Content starts
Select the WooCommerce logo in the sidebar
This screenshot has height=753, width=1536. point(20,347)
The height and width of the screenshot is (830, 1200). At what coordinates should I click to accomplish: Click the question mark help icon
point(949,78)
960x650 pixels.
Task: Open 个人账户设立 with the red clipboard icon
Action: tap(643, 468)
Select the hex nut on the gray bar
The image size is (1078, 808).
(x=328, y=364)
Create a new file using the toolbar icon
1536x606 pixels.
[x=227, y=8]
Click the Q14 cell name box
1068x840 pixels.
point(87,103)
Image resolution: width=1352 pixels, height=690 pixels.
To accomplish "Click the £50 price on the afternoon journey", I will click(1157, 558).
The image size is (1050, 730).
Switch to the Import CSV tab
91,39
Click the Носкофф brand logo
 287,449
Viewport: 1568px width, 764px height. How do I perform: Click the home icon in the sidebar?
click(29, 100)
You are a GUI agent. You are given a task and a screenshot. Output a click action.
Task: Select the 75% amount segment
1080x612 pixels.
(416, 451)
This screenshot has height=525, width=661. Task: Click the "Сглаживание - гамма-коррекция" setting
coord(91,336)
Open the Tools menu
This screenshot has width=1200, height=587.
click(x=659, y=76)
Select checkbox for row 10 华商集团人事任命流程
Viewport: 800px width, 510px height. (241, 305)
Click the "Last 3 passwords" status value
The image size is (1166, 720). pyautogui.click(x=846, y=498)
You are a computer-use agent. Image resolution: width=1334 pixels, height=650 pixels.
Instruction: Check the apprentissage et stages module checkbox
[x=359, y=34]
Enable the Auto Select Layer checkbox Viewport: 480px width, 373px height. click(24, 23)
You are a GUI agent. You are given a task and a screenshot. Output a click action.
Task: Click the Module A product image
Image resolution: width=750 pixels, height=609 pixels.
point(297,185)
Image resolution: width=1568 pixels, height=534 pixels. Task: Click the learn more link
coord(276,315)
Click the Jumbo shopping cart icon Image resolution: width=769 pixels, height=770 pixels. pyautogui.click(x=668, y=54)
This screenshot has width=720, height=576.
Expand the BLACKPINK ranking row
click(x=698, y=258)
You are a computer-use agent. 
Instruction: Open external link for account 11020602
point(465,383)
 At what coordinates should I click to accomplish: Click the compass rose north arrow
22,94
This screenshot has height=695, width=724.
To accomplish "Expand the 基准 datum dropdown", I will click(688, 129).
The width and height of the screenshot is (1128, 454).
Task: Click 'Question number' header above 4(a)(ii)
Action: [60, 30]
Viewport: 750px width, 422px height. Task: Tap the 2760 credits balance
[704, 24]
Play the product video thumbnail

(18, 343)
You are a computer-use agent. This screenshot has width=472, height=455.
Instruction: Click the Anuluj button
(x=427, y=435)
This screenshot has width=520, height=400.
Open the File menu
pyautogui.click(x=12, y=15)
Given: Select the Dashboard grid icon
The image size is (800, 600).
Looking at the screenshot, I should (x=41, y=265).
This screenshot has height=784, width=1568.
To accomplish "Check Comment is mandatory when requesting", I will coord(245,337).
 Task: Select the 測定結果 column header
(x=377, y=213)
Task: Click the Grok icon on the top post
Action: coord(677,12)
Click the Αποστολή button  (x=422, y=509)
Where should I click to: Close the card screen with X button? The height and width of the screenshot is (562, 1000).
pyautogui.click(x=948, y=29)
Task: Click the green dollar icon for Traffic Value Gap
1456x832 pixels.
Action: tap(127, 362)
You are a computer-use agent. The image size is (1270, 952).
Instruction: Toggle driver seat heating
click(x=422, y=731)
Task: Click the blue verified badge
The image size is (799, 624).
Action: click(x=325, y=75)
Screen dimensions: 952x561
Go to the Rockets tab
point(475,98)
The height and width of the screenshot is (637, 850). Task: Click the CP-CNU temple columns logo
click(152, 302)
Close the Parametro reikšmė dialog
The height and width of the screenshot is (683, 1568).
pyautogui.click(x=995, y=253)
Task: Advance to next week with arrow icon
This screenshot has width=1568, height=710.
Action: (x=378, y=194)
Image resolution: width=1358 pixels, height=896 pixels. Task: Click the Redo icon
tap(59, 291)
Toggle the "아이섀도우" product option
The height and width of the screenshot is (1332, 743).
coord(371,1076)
Content ends
A verbatim copy of all the records is to be produced.

Select the WooCommerce logo in the sidebar
This screenshot has height=753, width=1536. point(20,347)
The height and width of the screenshot is (830, 1200). At what coordinates should I click to accomplish: Click the question mark help icon
point(949,78)
960x650 pixels.
Task: Open 个人账户设立 with the red clipboard icon
Action: tap(643, 468)
Select the hex nut on the gray bar
The image size is (1078, 808).
(x=328, y=364)
Create a new file using the toolbar icon
1536x606 pixels.
[x=227, y=8]
Click the Q14 cell name box
1068x840 pixels.
point(87,103)
Image resolution: width=1352 pixels, height=690 pixels.
To accomplish "Click the £50 price on the afternoon journey", I will click(1157, 558).
The image size is (1050, 730).
Switch to the Import CSV tab
91,39
Click the Носкофф brand logo
 287,449
Viewport: 1568px width, 764px height. How do I perform: Click the home icon in the sidebar?
click(29, 100)
You are a GUI agent. You are given a task and a screenshot. Output a click action.
Task: Select the 75% amount segment
1080x612 pixels.
(416, 451)
This screenshot has height=525, width=661. Task: Click the "Сглаживание - гамма-коррекция" setting
coord(91,336)
Open the Tools menu
This screenshot has width=1200, height=587.
click(x=659, y=76)
Select checkbox for row 10 华商集团人事任命流程
Viewport: 800px width, 510px height. (241, 305)
Click the "Last 3 passwords" status value
The image size is (1166, 720). pyautogui.click(x=846, y=498)
You are a computer-use agent. Image resolution: width=1334 pixels, height=650 pixels.
Instruction: Check the apprentissage et stages module checkbox
[x=359, y=34]
Enable the Auto Select Layer checkbox Viewport: 480px width, 373px height. click(24, 23)
You are a GUI agent. You are given a task and a screenshot. Output a click action.
Task: Click the Module A product image
Image resolution: width=750 pixels, height=609 pixels.
point(297,185)
Image resolution: width=1568 pixels, height=534 pixels. Task: Click the learn more link
coord(276,315)
Click the Jumbo shopping cart icon Image resolution: width=769 pixels, height=770 pixels. pyautogui.click(x=668, y=54)
This screenshot has width=720, height=576.
Expand the BLACKPINK ranking row
click(x=698, y=258)
You are a computer-use agent. 
Instruction: Open external link for account 11020602
point(465,383)
 At what coordinates should I click to accomplish: Click the compass rose north arrow
22,94
This screenshot has height=695, width=724.
To accomplish "Expand the 基准 datum dropdown", I will click(688, 129).
The width and height of the screenshot is (1128, 454).
Task: Click 'Question number' header above 4(a)(ii)
Action: [60, 30]
Viewport: 750px width, 422px height. Task: Tap the 2760 credits balance
[704, 24]
Play the product video thumbnail

(18, 343)
You are a computer-use agent. This screenshot has width=472, height=455.
Instruction: Click the Anuluj button
(x=427, y=435)
This screenshot has width=520, height=400.
Open the File menu
pyautogui.click(x=12, y=15)
Given: Select the Dashboard grid icon
The image size is (800, 600).
Looking at the screenshot, I should (x=41, y=265).
This screenshot has height=784, width=1568.
To accomplish "Check Comment is mandatory when requesting", I will coord(245,337).
 Task: Select the 測定結果 column header
(x=377, y=213)
Task: Click the Grok icon on the top post
Action: coord(677,12)
Click the Αποστολή button  (x=422, y=509)
Where should I click to: Close the card screen with X button? The height and width of the screenshot is (562, 1000).
pyautogui.click(x=948, y=29)
Task: Click the green dollar icon for Traffic Value Gap
1456x832 pixels.
Action: tap(127, 362)
You are a computer-use agent. The image size is (1270, 952).
Instruction: Toggle driver seat heating
click(x=422, y=731)
Task: Click the blue verified badge
The image size is (799, 624).
Action: click(x=325, y=75)
Screen dimensions: 952x561
Go to the Rockets tab
point(475,98)
The height and width of the screenshot is (637, 850). Task: Click the CP-CNU temple columns logo
click(152, 302)
Close the Parametro reikšmė dialog
The height and width of the screenshot is (683, 1568).
pyautogui.click(x=995, y=253)
Task: Advance to next week with arrow icon
This screenshot has width=1568, height=710.
Action: (x=378, y=194)
Image resolution: width=1358 pixels, height=896 pixels. Task: Click the Redo icon
tap(59, 291)
Toggle the "아이섀도우" product option
The height and width of the screenshot is (1332, 743).
coord(371,1076)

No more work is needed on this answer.